Symptoms begin with a feeling of pins and needles in ring and little finger. This is followed by decreased sensation and eventually weakness and clumsiness in the hand as the small muscles of the hand are involved.


Pressure on the ulnar nerve in the Guyon’s canal is usually caused by a cyst in the canal, clotting of the ulnar artery from repetitive trauma, or a fracture of the bony process called the hook of the hamate bone in a golfer’s from hitting the ground instead of the golf ball, or in a baseball player from heavy batting.

Site of lesion

The ulnar nerve may be damaged at a number of sites

-at the elbow behind the medial epicondyle – commonly due to cubitus valgus, or bony thickening secondary to arthritis or the result of an old fracture in the cubital tunnel – due to entrapment of the nerve in the tunnel formed by the tendinous arch connecting the two heads of the flexor carpi ulnaris; the entrapment is aggravated by pressure on the fully flexed forearm which commonly occurs when sleeping in the prone position
-at the wrist – due to pressure in Guyon’s canal from a deep ganglion or laceration
-in the hand – due to compression of the deep motor branch against the pisiform and hamate; this is usually seen in individuals whose occupation involves prolonged pressure upon the outer part of the palm, for example, motorcyclists and road workers using vibrating drills.

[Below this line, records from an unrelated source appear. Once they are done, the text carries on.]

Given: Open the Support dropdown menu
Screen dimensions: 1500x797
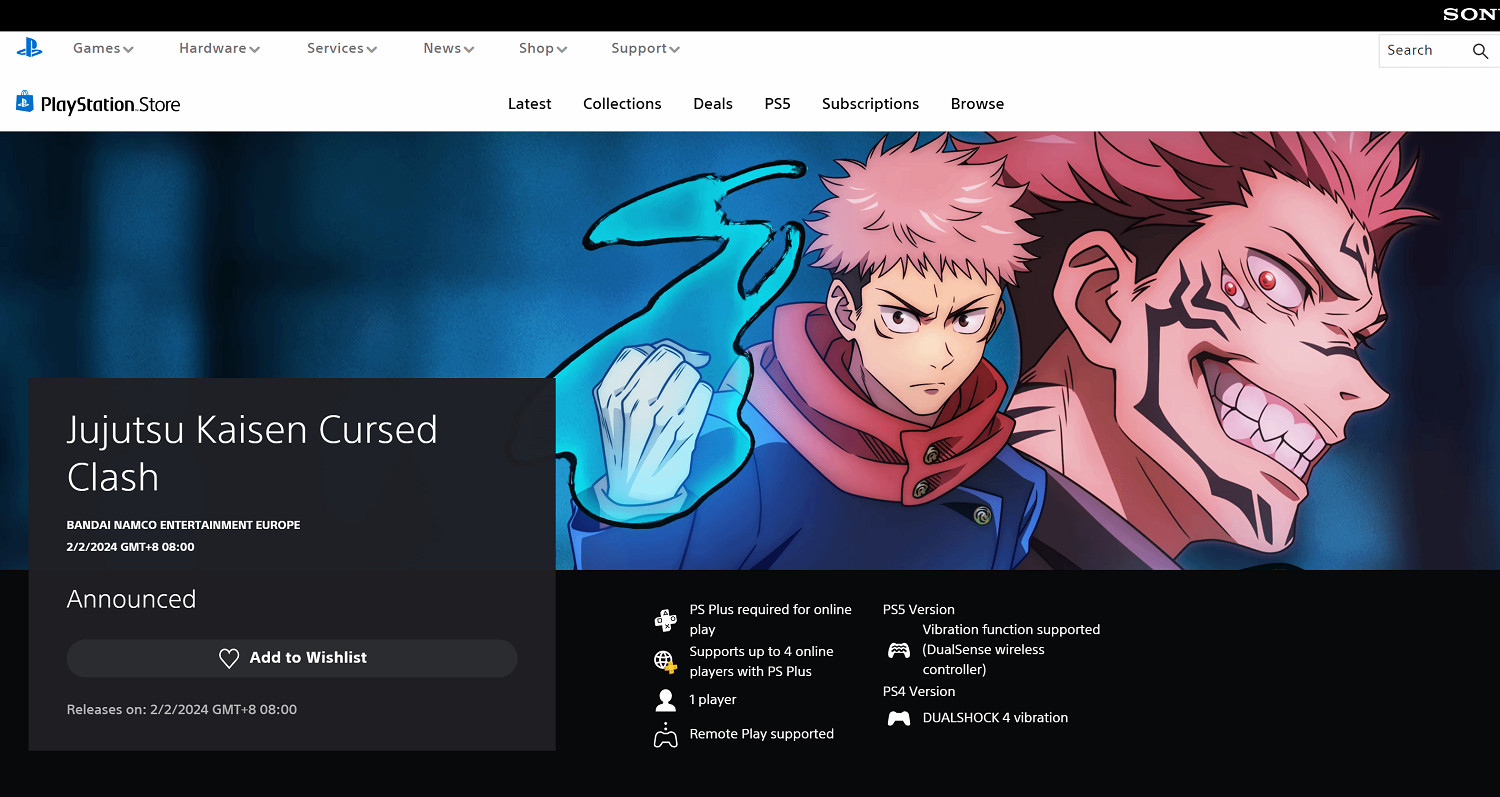Looking at the screenshot, I should click(645, 48).
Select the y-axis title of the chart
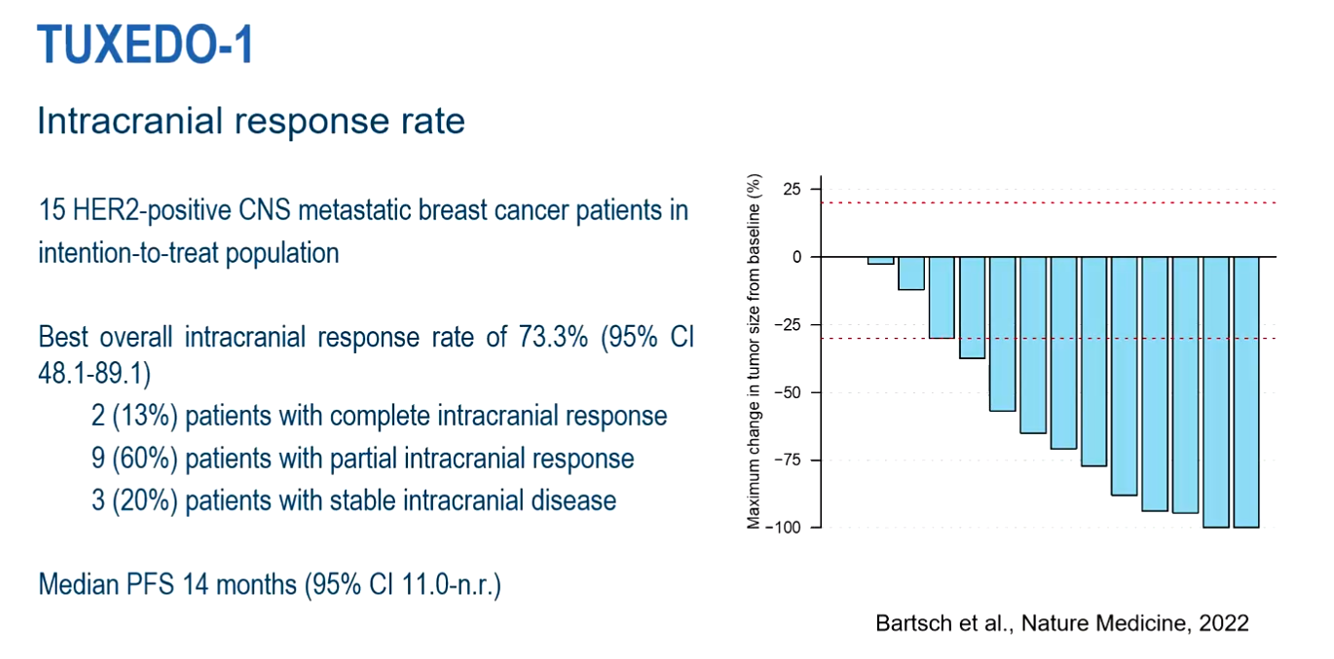1334x659 pixels. [755, 351]
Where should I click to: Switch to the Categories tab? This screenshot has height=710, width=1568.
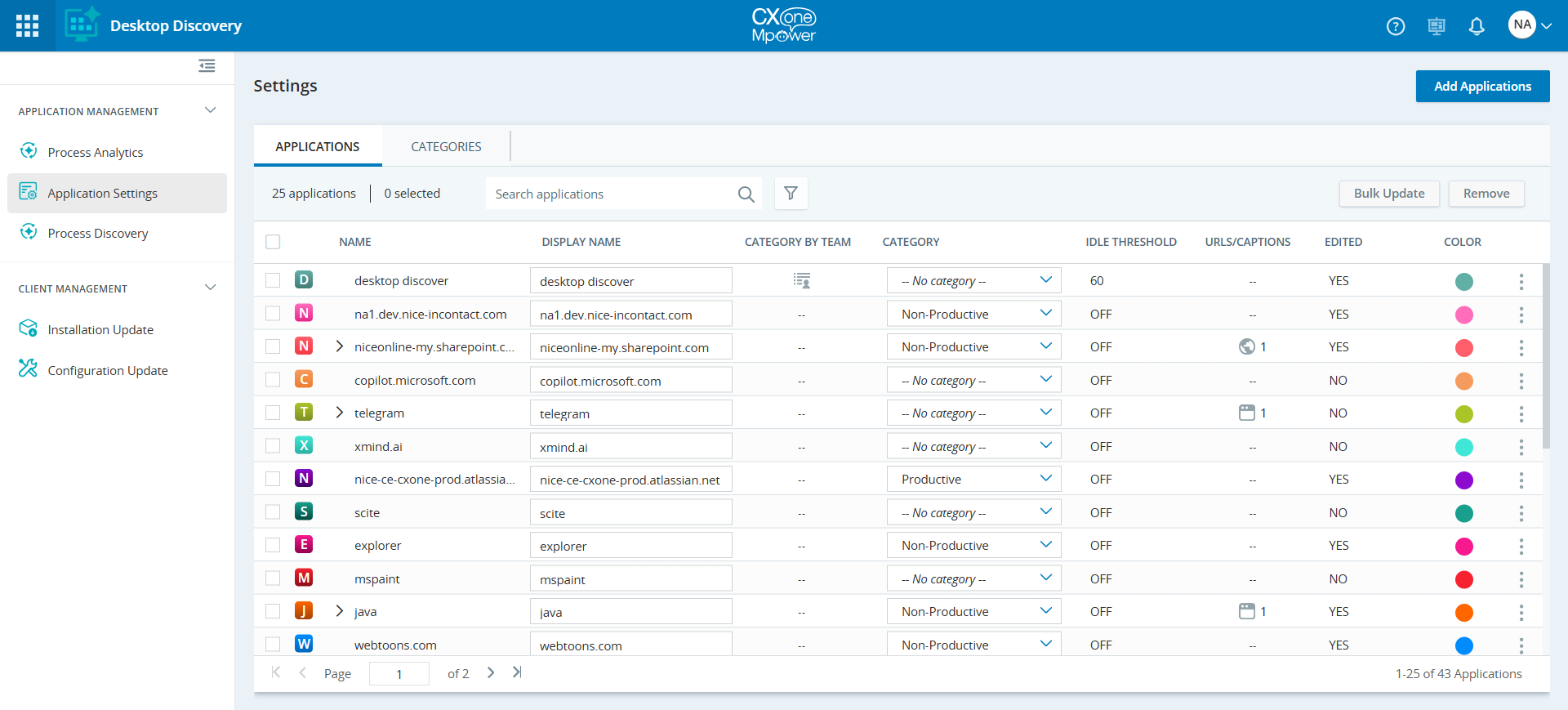(446, 147)
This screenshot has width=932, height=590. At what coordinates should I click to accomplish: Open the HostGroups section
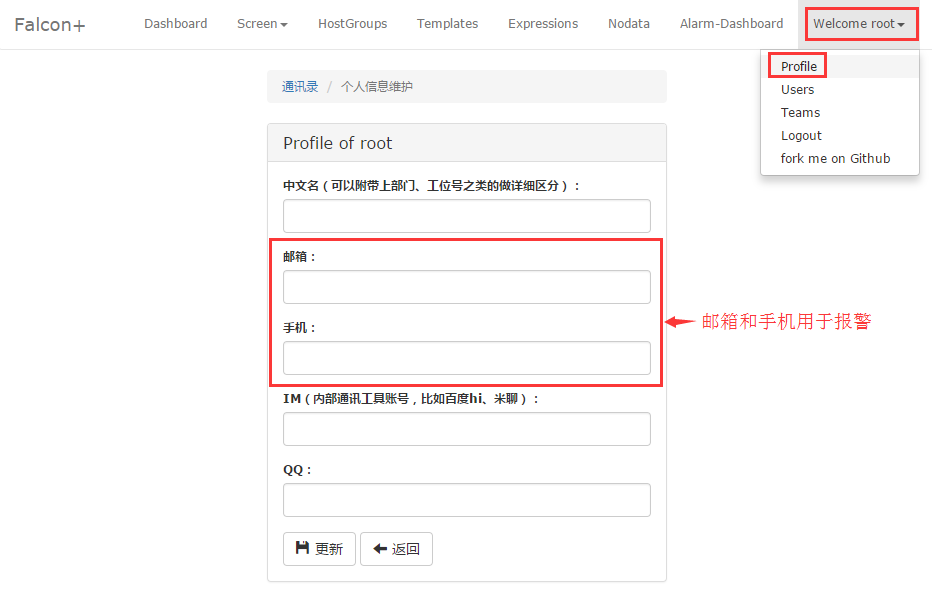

An exam of the hand and wrist can reveal ulnar nerve dysfunction. There may be weakness of wrist and hand bending and difficulty moving the fingers. Severe cases may display wasting of the hand muscles or a characteristic “claw-like” deformity. A detailed history may be needed to determine the possible cause of the neuropathy.
Tests that reveal ulnar nerve dysfunction may include an EMG (a recording of electrical activity in muscles) and NERVE CONDUCTION TEST. Other tests may include blood tests, X-rays, and imaging scans.


A wrist splint may be worn to decrease the pins and needles sensation. If symptoms persist in spite of these treatment modalities, surgical decompression of the nerve is needed. This procedure involves cutting the ligament that stretches over the top of the ulnar nerve and forms the roof of Guyon’s canal.

And of course to gain full ROM physiotherapy treatment includes Passive movements, strengthening exercises, Electrical nerve stimulation and Rehabilatation managements.